ダブルベッド。2組の食器。2本の歯ブラシ。もういらない。この六畳一間には入り切らない。
繋いだ手の感触。反射する長い髪の光。きゃっきゃと笑う音の振動。もういらない。この六畳一間には入り切らない。
作り置きの夕食、乱雑に脱ぎ捨てられたドレス、ネオンに照らされた後ろ姿。もういらない。この六畳一間には入り切らない。
伸ばした手、指の隙間を冷房の風がすり抜ける。
ああ、もう届かない。この六畳一間では入り切らなかった。
もういらない。もういらない。もういらない。
頭の中の六畳一間。
ダブルベッド。2組の食器。2本の歯ブラシ。もういらない。この六畳一間には入り切らない。

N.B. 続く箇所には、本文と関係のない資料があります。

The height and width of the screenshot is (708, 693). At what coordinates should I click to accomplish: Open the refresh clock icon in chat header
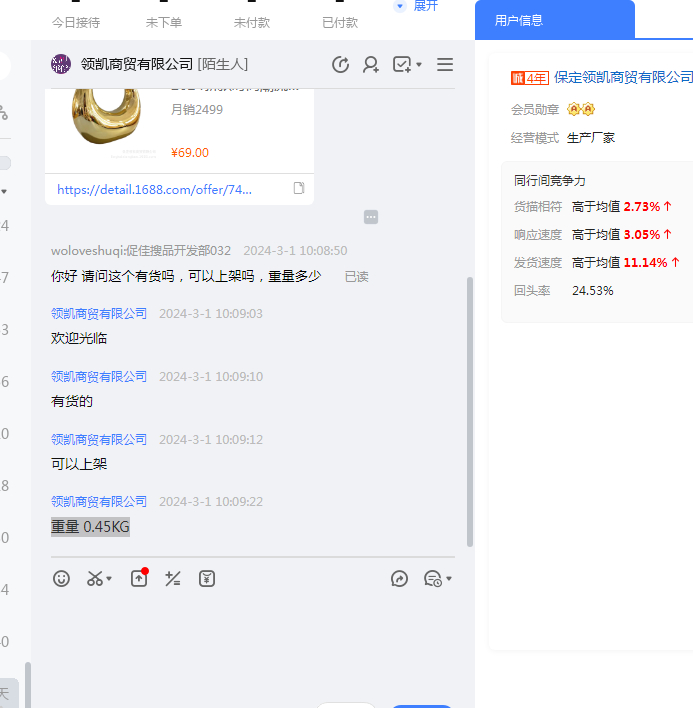click(341, 65)
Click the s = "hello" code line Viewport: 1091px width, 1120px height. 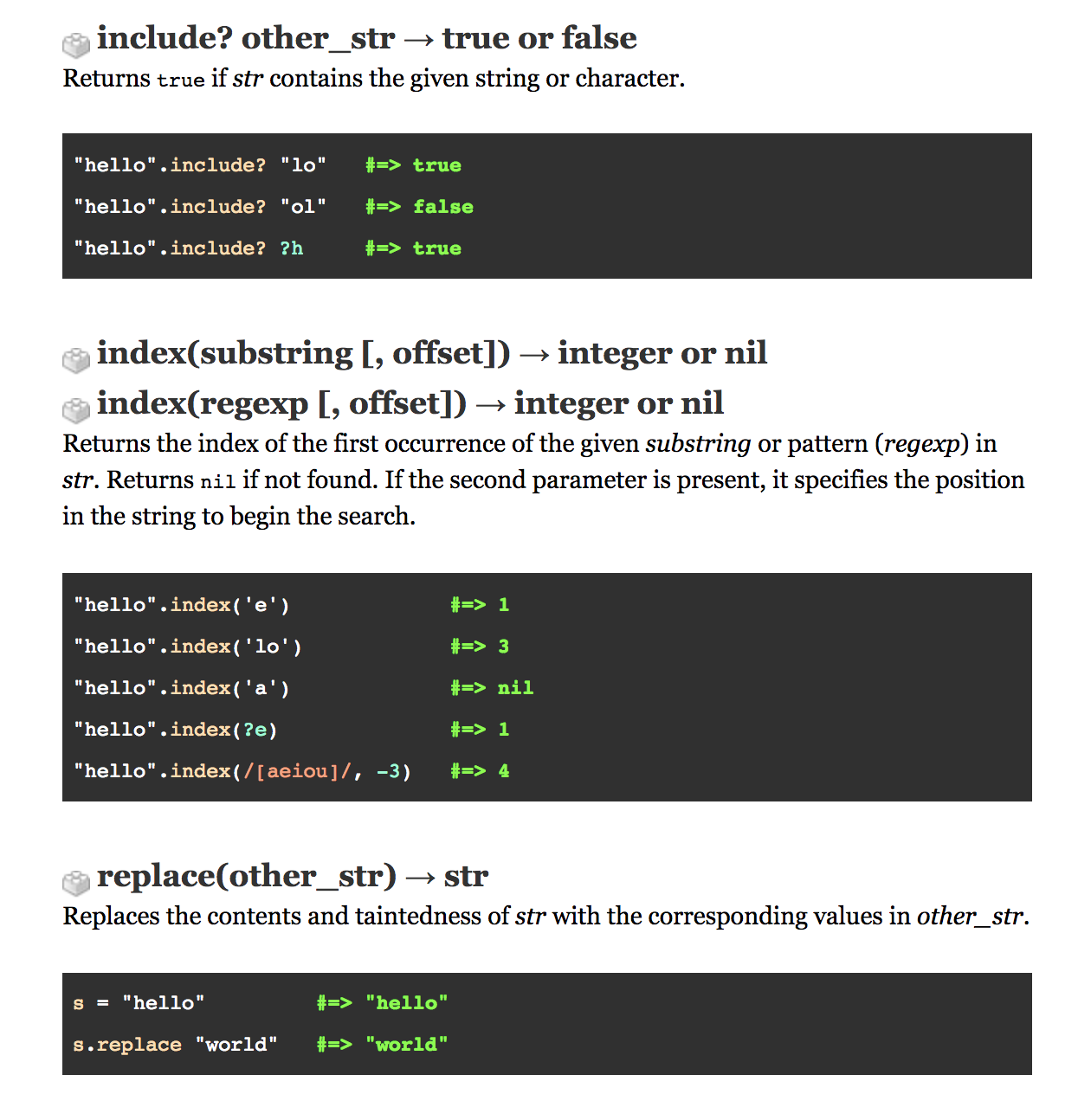139,1003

繋いだ手の感触。反射する長い髪の光。きゃっきゃと笑う音の振動。もういらない。この六畳一間には入り切らない。
作り置きの夕食、乱雑に脱ぎ捨てられたドレス、ネオンに照らされた後ろ姿。もういらない。この六畳一間には入り切らない。
伸ばした手、指の隙間を冷房の風がすり抜ける。
ああ、もう届かない。この六畳一間では入り切らなかった。
もういらない。もういらない。もういらない。
頭の中の六畳一間。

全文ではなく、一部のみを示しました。